Wednesday, May 23, 2012

Cezanne the Gardener

Paul Cezanne Self-portrait
Paul Cézanne is often referred to as the "father of Modern Art." While that may be apt, I prefer to think of him more in the light of a gardener--as having planted the seeds of Modern Art. And while we're speaking metaphorically, we could also refer to him as a bridge. By that I mean his life's work bridged the gap between Impressionism and Expressionism. In his earliest paintings, Cézanne was at least nearly an Impressionist. He knew them, shared many of their ideals and exhibited with them; though in fact, his work itself may have been a step beyond their efforts in capturing fleeting effects of light and color in favor of more stable and permanent aspects of the natural world. But as Impressionism veered off in the direction of pretty pictures (artists have to eat, you know), Cézanne’s independent financial situation permitted him the freedom to explore principally color, perspective, mass, and composition though his landscapes, figures, and especially his still-lifes from a theoretical point of view, eschewing a search for beauty of nature in favor of a search for what we might call the nature of nature.

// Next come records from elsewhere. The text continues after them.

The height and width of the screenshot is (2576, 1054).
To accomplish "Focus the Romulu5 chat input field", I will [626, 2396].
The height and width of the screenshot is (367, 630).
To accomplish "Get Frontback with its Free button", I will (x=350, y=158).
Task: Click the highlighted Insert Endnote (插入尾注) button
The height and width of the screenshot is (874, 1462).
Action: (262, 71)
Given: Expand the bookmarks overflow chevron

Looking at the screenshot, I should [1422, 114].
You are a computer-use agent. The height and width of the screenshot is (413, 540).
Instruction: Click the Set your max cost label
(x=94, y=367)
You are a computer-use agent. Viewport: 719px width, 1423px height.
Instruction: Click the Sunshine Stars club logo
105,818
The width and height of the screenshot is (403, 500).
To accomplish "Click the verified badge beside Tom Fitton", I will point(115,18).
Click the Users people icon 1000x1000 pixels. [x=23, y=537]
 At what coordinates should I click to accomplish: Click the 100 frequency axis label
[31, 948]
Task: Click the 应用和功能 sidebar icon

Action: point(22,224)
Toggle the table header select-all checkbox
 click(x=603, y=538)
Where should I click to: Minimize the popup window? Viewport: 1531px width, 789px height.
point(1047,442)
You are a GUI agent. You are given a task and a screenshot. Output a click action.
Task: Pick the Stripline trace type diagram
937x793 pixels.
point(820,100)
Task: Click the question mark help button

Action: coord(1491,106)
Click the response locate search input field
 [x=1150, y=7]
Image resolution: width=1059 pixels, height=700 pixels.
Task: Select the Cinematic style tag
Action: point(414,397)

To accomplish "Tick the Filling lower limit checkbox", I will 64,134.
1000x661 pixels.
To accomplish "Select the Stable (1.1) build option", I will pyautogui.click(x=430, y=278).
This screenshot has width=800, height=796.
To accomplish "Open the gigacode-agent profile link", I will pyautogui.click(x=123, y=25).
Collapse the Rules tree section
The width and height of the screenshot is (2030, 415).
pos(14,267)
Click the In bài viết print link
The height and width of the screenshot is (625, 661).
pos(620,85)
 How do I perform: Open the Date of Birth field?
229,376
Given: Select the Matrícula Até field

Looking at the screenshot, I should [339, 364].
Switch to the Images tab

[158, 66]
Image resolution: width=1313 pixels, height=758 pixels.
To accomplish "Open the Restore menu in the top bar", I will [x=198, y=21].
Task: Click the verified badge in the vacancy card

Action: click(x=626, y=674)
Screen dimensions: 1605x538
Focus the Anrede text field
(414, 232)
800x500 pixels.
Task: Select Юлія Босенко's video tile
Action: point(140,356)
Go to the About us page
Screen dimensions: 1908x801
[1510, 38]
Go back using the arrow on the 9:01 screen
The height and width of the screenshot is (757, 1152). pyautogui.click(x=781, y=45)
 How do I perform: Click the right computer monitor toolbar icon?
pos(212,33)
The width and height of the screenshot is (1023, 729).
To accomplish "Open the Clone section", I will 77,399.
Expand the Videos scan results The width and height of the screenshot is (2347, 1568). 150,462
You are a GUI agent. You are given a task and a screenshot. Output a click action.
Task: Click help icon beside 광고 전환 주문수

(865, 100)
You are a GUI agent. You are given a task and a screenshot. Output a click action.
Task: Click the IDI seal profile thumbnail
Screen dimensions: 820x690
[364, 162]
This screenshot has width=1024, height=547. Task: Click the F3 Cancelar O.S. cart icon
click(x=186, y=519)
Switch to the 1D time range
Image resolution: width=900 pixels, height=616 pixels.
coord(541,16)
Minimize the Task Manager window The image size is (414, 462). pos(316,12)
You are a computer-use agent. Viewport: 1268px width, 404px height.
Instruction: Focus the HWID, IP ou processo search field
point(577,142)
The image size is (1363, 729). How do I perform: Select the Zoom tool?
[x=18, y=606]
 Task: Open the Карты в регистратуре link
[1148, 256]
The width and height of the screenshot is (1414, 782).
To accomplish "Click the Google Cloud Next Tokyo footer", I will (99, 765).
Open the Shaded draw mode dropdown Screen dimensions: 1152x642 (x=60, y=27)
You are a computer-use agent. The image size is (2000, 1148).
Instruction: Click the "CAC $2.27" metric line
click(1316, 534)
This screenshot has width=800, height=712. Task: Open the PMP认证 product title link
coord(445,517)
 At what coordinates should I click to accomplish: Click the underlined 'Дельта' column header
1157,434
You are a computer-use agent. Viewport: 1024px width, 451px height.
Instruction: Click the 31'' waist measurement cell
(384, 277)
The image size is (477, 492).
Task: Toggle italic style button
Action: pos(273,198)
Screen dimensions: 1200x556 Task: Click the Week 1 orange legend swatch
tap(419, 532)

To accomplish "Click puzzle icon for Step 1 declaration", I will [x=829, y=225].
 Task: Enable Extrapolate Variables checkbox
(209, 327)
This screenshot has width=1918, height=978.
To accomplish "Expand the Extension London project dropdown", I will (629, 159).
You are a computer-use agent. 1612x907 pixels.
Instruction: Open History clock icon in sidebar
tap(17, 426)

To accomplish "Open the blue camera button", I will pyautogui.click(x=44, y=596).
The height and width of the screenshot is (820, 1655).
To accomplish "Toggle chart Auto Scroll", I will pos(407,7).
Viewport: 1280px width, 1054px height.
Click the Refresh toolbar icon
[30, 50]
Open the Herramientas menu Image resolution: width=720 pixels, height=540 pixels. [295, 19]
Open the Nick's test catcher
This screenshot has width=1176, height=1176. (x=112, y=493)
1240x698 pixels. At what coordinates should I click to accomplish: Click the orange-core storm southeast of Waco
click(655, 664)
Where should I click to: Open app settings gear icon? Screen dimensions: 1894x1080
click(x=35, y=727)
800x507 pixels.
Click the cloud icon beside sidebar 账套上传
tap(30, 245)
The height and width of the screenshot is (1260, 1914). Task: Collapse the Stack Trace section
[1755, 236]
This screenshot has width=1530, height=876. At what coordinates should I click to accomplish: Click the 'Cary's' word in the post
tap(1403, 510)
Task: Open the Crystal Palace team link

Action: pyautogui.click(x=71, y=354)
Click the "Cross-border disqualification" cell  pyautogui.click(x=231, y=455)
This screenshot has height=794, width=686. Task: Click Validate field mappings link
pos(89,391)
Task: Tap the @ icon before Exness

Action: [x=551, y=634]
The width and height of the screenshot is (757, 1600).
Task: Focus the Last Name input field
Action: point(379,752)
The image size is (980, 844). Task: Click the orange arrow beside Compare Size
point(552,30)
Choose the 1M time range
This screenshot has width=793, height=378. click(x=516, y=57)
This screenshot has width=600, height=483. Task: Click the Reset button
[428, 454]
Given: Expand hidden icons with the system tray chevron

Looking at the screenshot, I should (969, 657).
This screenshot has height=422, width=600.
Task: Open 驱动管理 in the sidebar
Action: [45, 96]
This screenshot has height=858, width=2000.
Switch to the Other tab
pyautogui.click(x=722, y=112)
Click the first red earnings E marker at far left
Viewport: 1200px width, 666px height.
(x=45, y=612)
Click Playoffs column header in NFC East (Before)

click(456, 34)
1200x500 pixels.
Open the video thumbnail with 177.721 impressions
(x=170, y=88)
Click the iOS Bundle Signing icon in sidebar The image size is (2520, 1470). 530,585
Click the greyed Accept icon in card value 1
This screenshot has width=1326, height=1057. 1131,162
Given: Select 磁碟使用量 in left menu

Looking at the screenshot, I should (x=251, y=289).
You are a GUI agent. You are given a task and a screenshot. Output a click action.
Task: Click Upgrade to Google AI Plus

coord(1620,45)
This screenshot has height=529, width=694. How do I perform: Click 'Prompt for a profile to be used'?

Still-life with Ginger Jar and Eggplant,
1890-94, Paul Cezanne


Particularly in Cézanne’s still-lifes we see him stretching even past that, in a yearning toward painting more than simple pictures, but in fact capturing the objects themselves. And that, my friends, is not Impressionism, but a knocking on the door of Expressionism. We see him sublimating illusionary perspective first in his search for the true nature of his carefully arranged still-lifes, followed by the omission of seductive details and reasonable logic in favor of tension and balance. For the first time in art, Cezanne pursued multiple points of view, as if he painted first using one eye, then the other. But Cézanne was such a reclusive, hard-nosed, aesthetic effete, even the knowledge of his work was quite limited during his lifetime. Like a seed, he had to die in order to make an impact--which he did--in1906.

Violin and Palette,
1909, Georges Braque





The following year, art dealer Durand Ruel organized a retrospective of Cézanne’s work in Paris that was to have a profound effect upon the work of three young artists who, themselves, were to have a profound effect on twentieth century art--Henri Matisse, Pablo Picasso, and Georges Braque. It was almost as if these three immediately went back to their studios and took a whole new look at their own work. We see Matisse suddenly moving toward a flattened picture plane in which there is neither foreground nor background but simply the surface of the canvas itself. Cézanne seems to have unlocked within him a direct route to Expressionism. But it's in the work of Picasso and Braque, as they began working in tandem, taking a more developmental approach to their new vision, that we see the most enlightened flowering of Cézanne’s early exploration of multidimensional perspectives. Braque's Violin and Palette from 1909 is typical, as are many of Picasso's portraits from that era also. Today, we've come to know this blooming of the seeds planted by the "gardener of Modern Art" as Cubism.